Many people will lie about who they were and what they did during these dark days, as historical shame begets myth-making coverups. There is nothing we can do about that right now. What we can do is wage struggle and do our part, with all the love and passion we can offer, to hold the world together.

Caring deeply in an uncaring world can be a lonely business, so we must foster movements that provide us with fellowship and belonging as we live in struggle. We must find ways to hold each other and to be held as we endeavor to breathe some justice into the lungs of this world.

We must remember that joy and laughter have long been cultivated amid ruins and wreckage and that this, too, is part of what it means to survive in collectivity. We must never be duped into believing that joy and justice exist in opposition to one another, but rather, seek every opportunity to marry the two.

I often think about the words of my friend Mariame Kaba, who talks about working to minimize the space between our values and our actions. That is the work before us. Even on days when we do not march, we can always take another step in the direction of our values. We can live our politics as fully as possible, recognizing that we are not the majority but that our acts of love and resistance are the stuff that possibility is made of.

If we want decency to thrive in this world, we must nurture decency in our own lives and hearts. We must sing dissent in a world that would dismiss and belittle our hopes for one another.

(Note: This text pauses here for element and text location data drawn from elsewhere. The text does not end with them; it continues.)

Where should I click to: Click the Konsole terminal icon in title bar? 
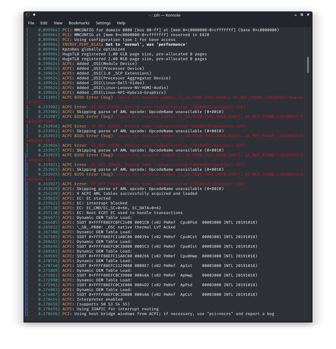tap(28, 14)
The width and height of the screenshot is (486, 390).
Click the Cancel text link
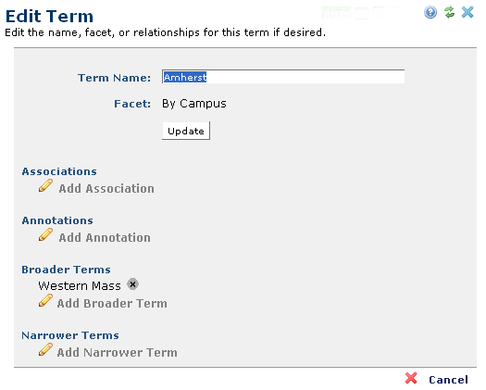coord(448,380)
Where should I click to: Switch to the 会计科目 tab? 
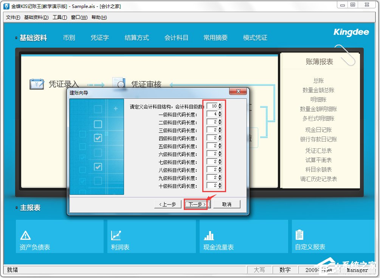pyautogui.click(x=176, y=38)
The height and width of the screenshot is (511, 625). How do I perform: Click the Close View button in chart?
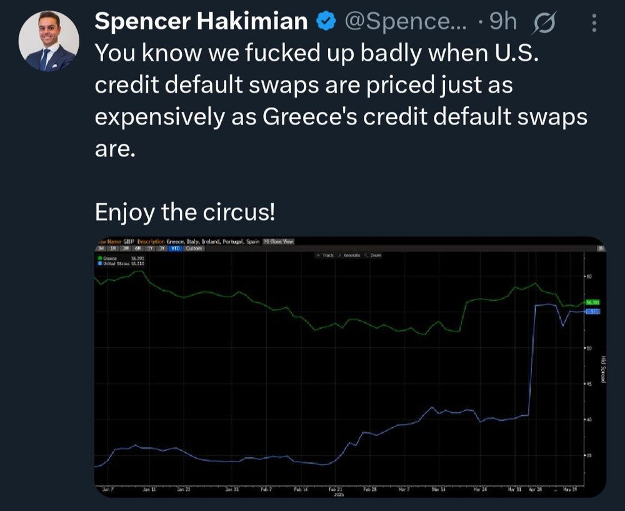point(279,241)
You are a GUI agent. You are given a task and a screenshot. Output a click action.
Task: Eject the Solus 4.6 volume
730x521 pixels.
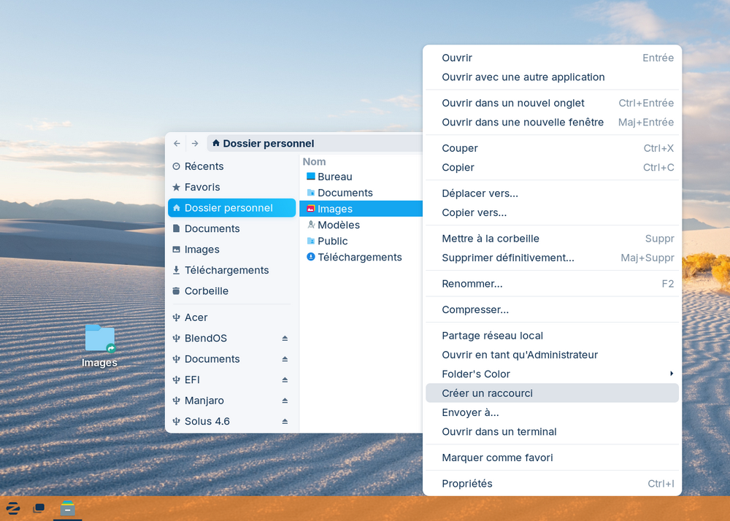285,422
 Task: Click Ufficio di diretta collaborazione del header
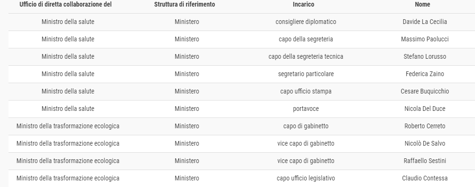pyautogui.click(x=65, y=5)
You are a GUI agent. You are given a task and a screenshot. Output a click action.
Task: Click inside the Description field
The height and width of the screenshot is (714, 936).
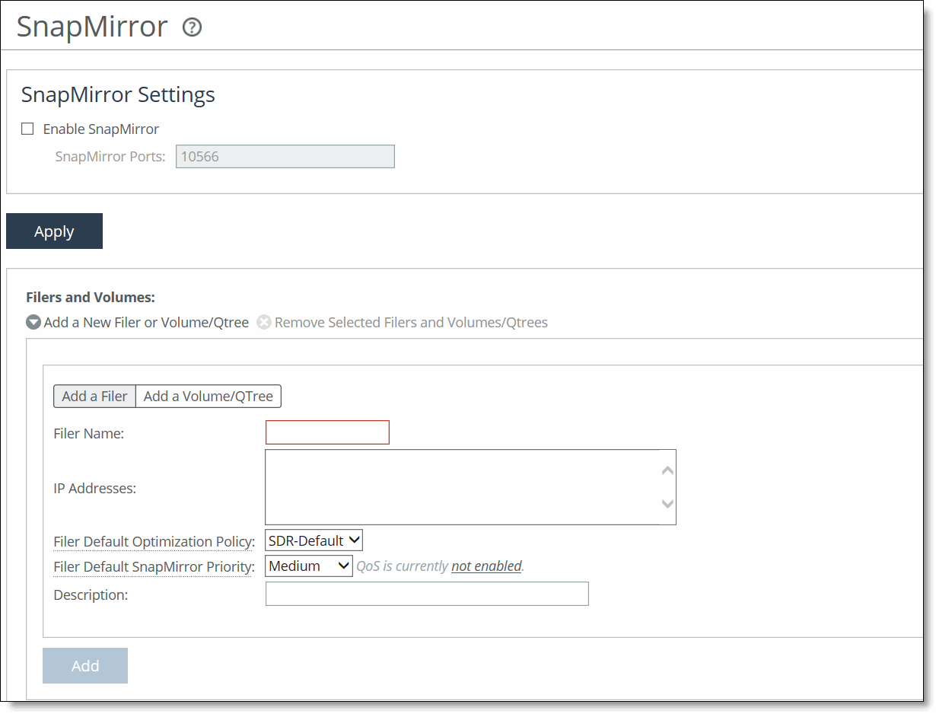pos(426,594)
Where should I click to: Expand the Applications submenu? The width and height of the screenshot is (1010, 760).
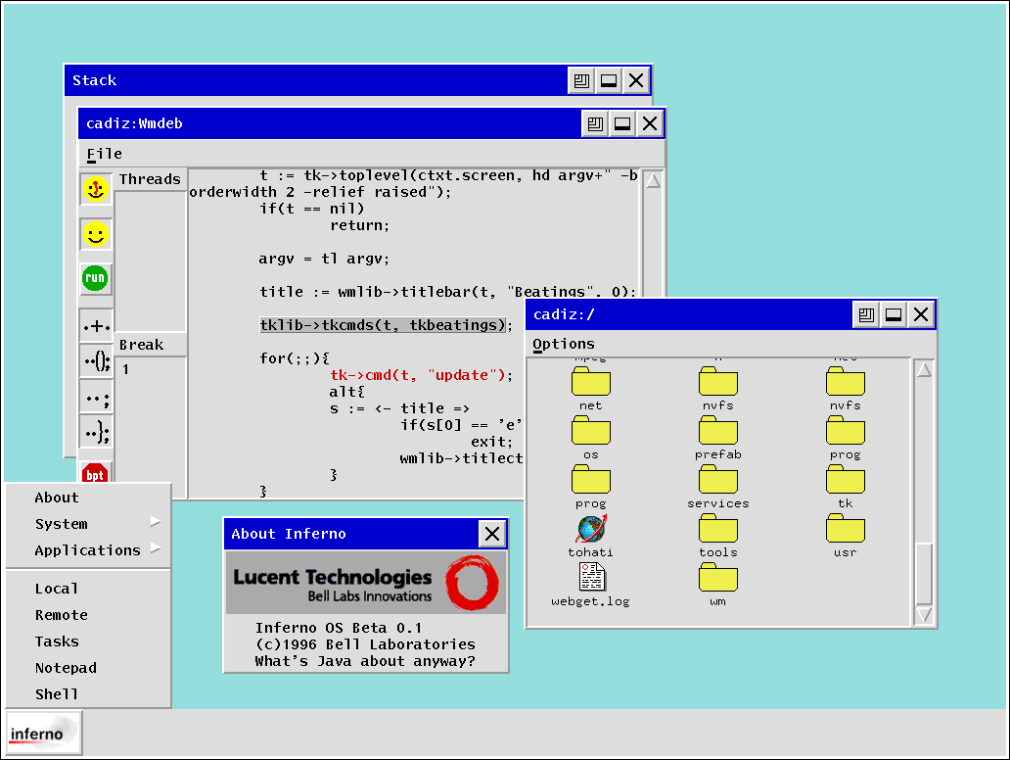tap(88, 550)
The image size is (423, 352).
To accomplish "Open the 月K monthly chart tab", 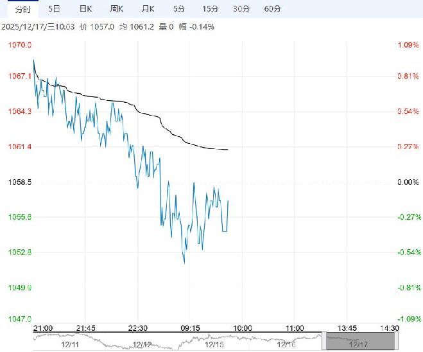I will tap(148, 9).
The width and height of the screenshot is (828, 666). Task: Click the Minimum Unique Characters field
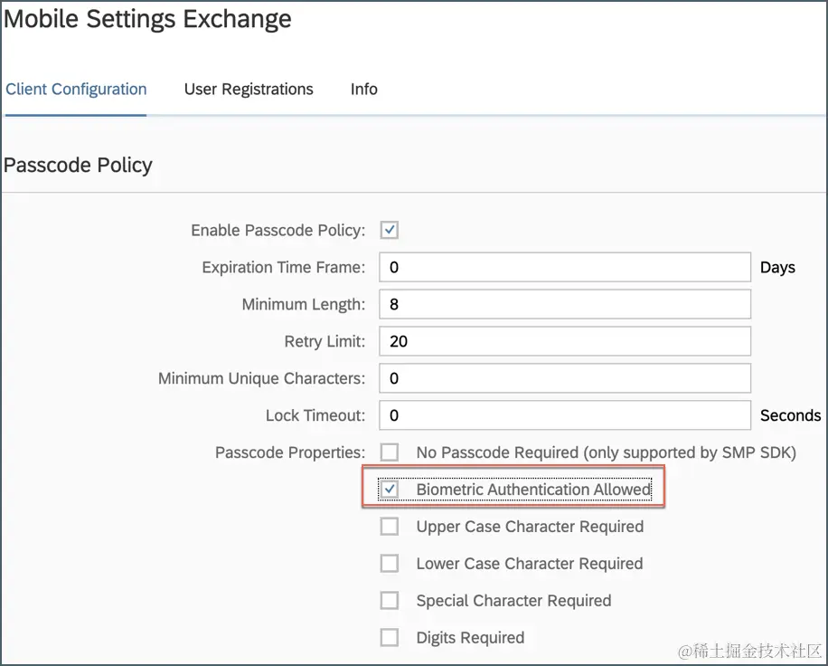pos(565,378)
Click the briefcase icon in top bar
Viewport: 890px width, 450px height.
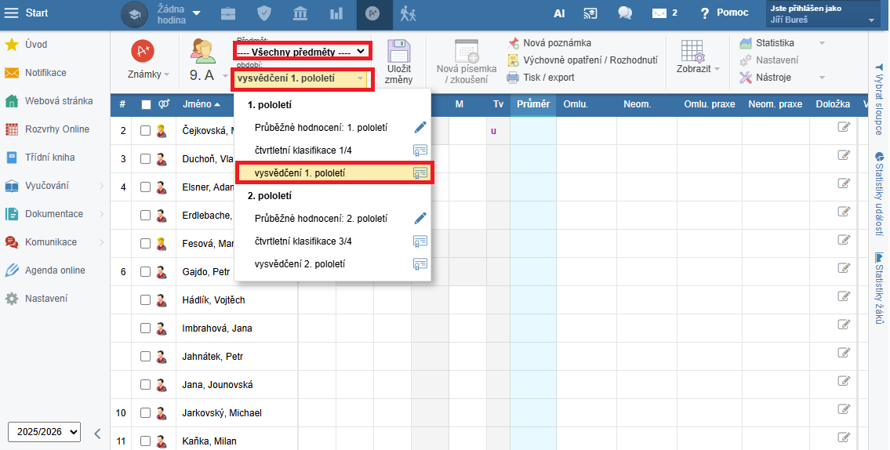227,13
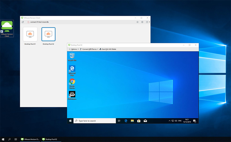Image resolution: width=231 pixels, height=142 pixels.
Task: Expand the help question mark dropdown
Action: tap(148, 22)
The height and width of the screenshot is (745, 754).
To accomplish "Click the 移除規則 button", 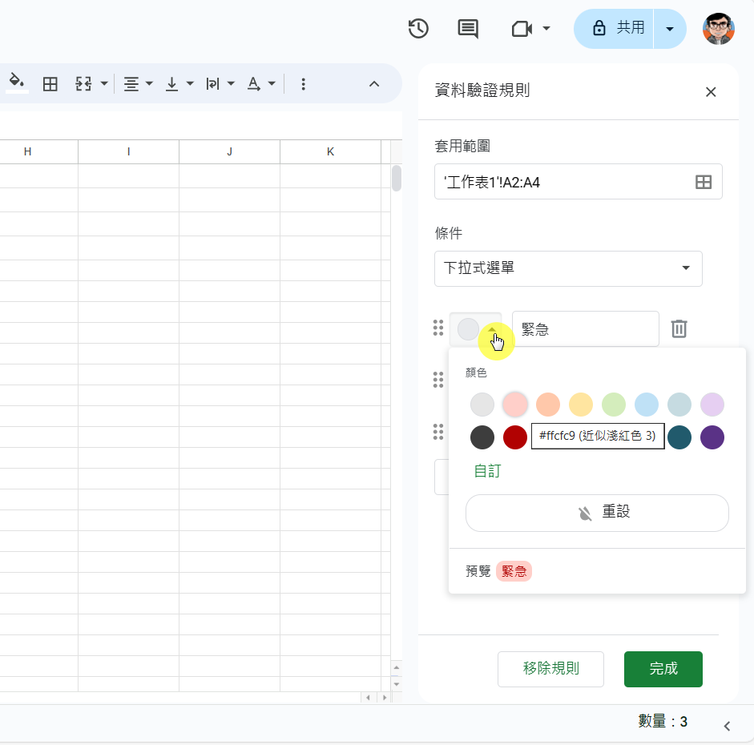I will [x=550, y=669].

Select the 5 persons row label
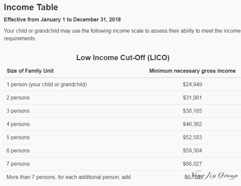click(x=18, y=137)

Sometimes, I marvel at the fact that I am still here when so many others, who I have so much in common with are not. From COVID-19 to Palestine and beyond, I know I am not alone in this feeling. Why am I still here? Why me and not them? And what am I to make of it?

Before he was martyred, the great Palestinian poet Refaat Alareer told us, "If I must die/ let it bring hope/ let it be a tale." Alareer shaped hurt and hope into words and poured them into a keyboard, which let them loose upon the world. In doing so, he summoned hope and action in the face of death. That is not only a feat but also a gift. As we struggle to make sense of life and death amid broken buildings, worldviews, and futures, Alareer's words tug us by the sleeve and urge us onward, despite our confusion and grief. Who can decline such an invitation?

Alareer's poetry compels me to say that if I am to live another year, let it be a challenge. May I practice hope. May I build power in concert with others. May I move through the world with love, solidarity, and an unshakable belief in our potential. For this is what we must make of time.

So, I celebrate another journey around the sun and another set of opportunities to move toward joy and justice. And while I don't know how much time you, or I, or humanity has left to wander this burning, broken, beautiful world, I believe that, together, we can make the most of it.